Question

Working in C#, I would like to write an efficient sorting algorithm that would take as input a text file containing unsorted list of server and path combinations and output a sorted file.

As an exercise, I am working under assumption that the input data size will exceed available memory, so I am thinking of reading the file into memory a chunk at a time, doing a Quick sort (or a Heap sort, maybe?), outputting sorted chunks to temporary files, then doing a merge sort to produce the final output.

The format of the input file is up to my discretion. It can be just a list of UNC paths (server and path as single string) or it can be a CSV with servers and paths as separate fields.

My question is whether there is any benefit to be had from having server and path be separate entities in my data structure and evaluating them separately?

Having server and path separate would eliminate having to compare the server names during the path comparison run, but require additional run to sort by server and, given the available memory constraint, would require me to somehow cache the sorted server lists, increasing disk IO overhead.

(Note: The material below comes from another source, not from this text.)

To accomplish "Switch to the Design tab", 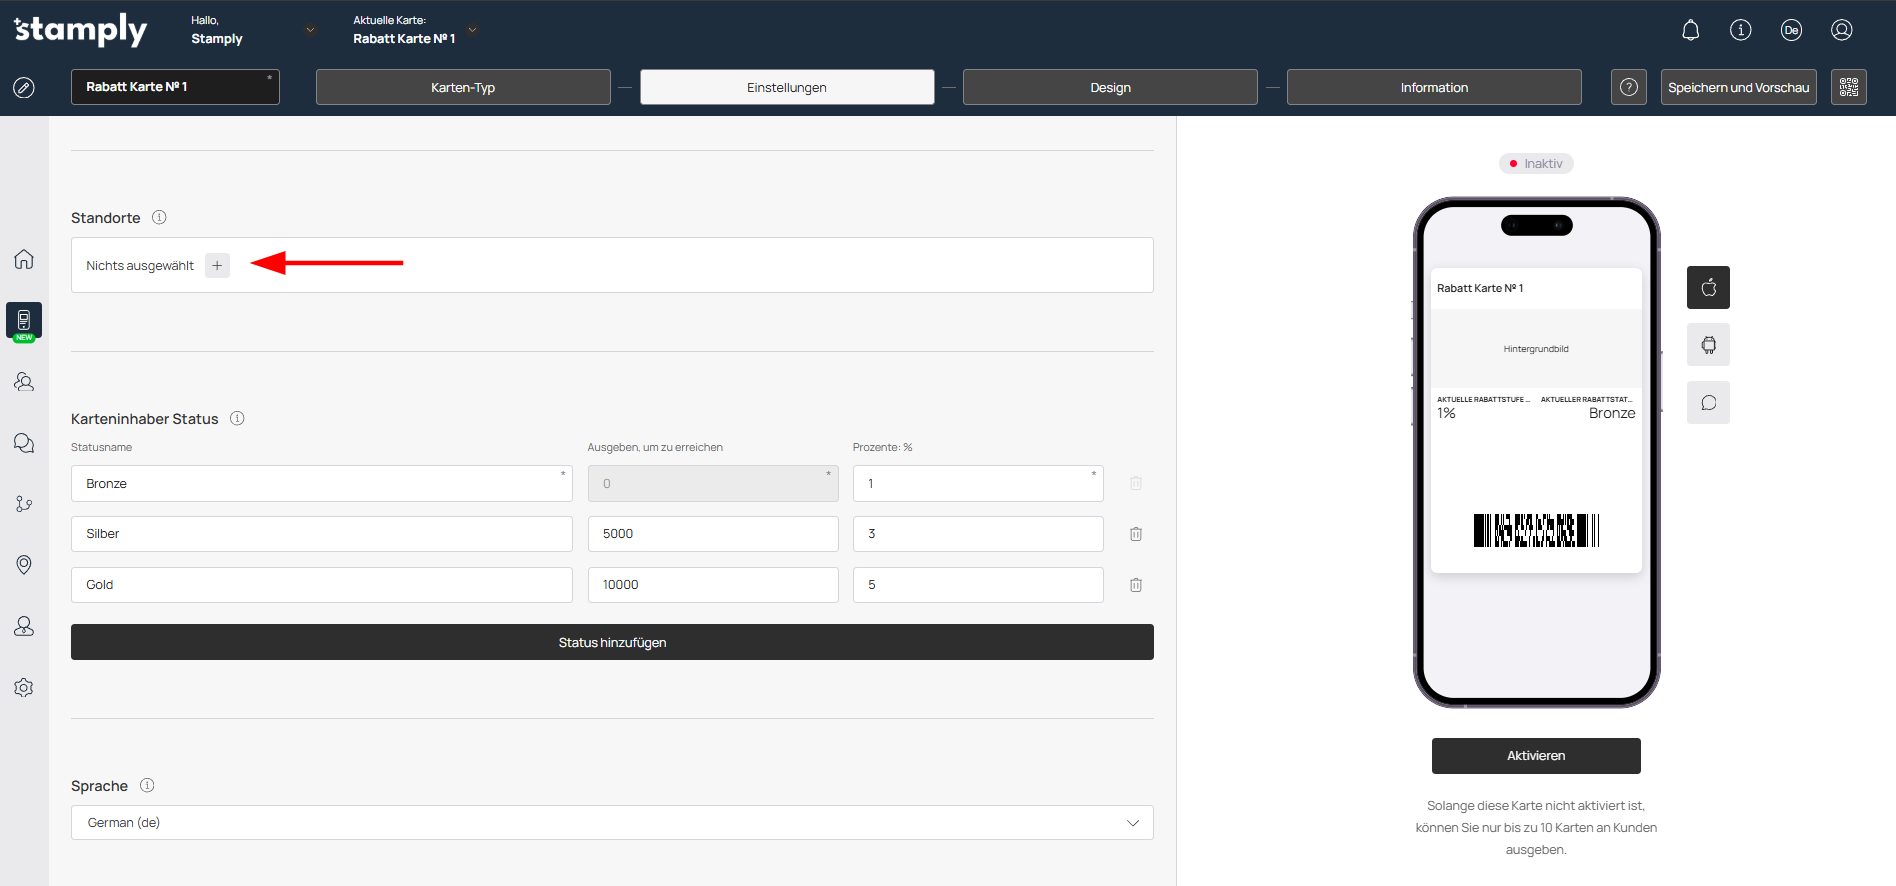I will coord(1110,87).
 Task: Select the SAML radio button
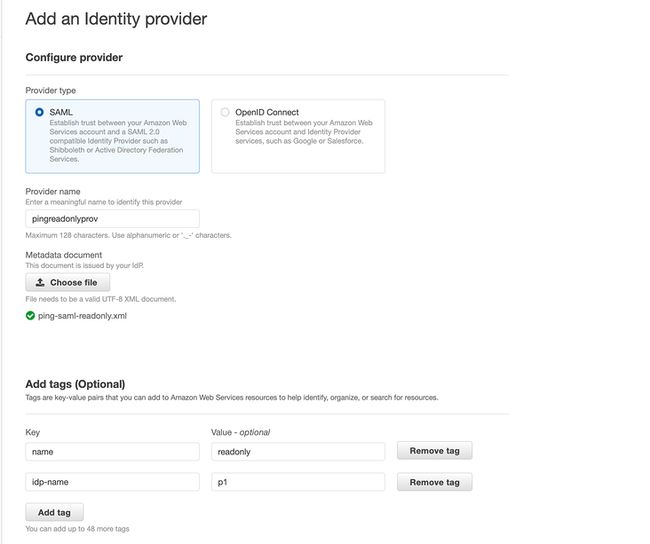point(39,112)
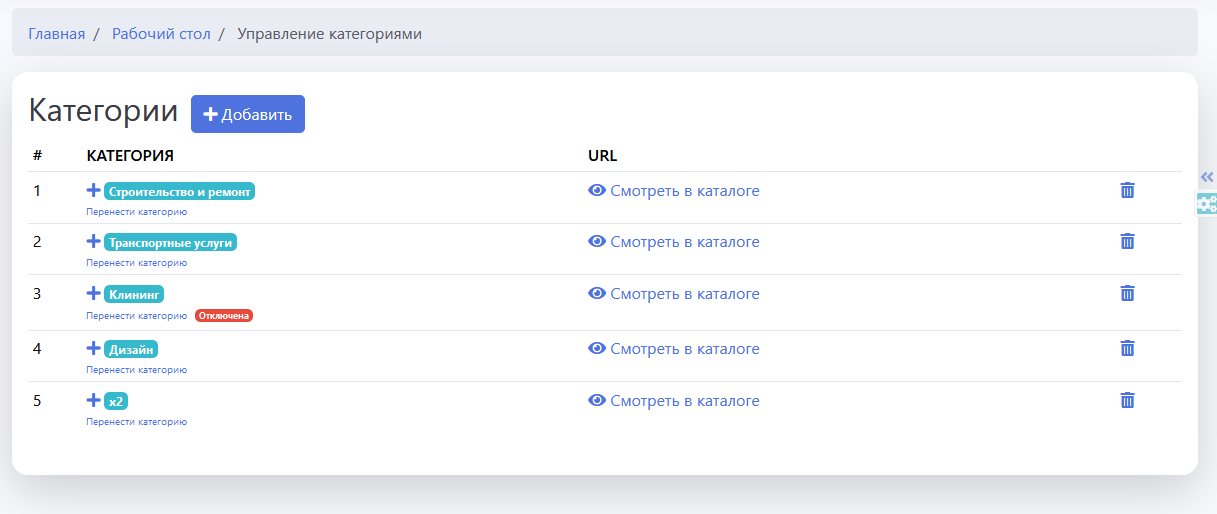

Is there some technique I can leverage to optimize performance of such an application by providing server and path as separate fields in my input?

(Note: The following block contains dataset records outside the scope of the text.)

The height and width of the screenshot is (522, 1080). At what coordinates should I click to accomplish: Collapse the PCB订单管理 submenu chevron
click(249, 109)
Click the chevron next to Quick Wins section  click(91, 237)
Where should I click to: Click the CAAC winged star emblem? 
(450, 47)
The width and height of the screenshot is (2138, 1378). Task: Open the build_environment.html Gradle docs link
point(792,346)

Any other optimization techniques that I might consider given the nature of the dataset?

EDIT: This is a one-time task. I do not need to later look up the entries

Was it helpful?

Solution

I am thinking of reading the file into memory a chunk at a time, doing a Quick sort (or a Heap sort, maybe?), outputting sorted chunks to temporary files, then doing a merge sort to produce the final output.

That's a perfectly reasonable plan.

An alternate solution would be: create an on-disk b-tree, and insert all your data one record at a time into the b-tree. You never need to have more than a few pages of the b-tree in memory and you can read the records one at a time from the unsorted list. Once it's in the b-tree, read it back out in order.

Having server and path separate would eliminate having to compare the server names during the path comparison run, but require additional run to sort by server and, given the available memory constraint, would require me to somehow cache the sorted server lists, increasing disk IO overhead.

OK.

My question is whether there is any benefit to be had from having server and path be separate entities in my data structure and evaluating them separately?

You just said what the pros and cons are. You've already listed them. Why are you asking this question if you already know the answer?

Is there some technique I can leverage to optimize performance of such an application by providing server and path as separate fields in my input?

Probably, yes.

How can I know for sure?

Write the code both ways and run it. The one that is better will be observed to be better.

Any other optimization techniques that I might consider given the nature of the dataset?

Your question and speculations are premature.

Start by setting a performance goal.

Then implement the code as clearly and correctly as you can.

Then carefully measure to see if you met your goal.

If you did, knock off early and go to the beach.

If you did not, get a profiler and use it to analyze your program to find the worst-performing part. Then optimize that part.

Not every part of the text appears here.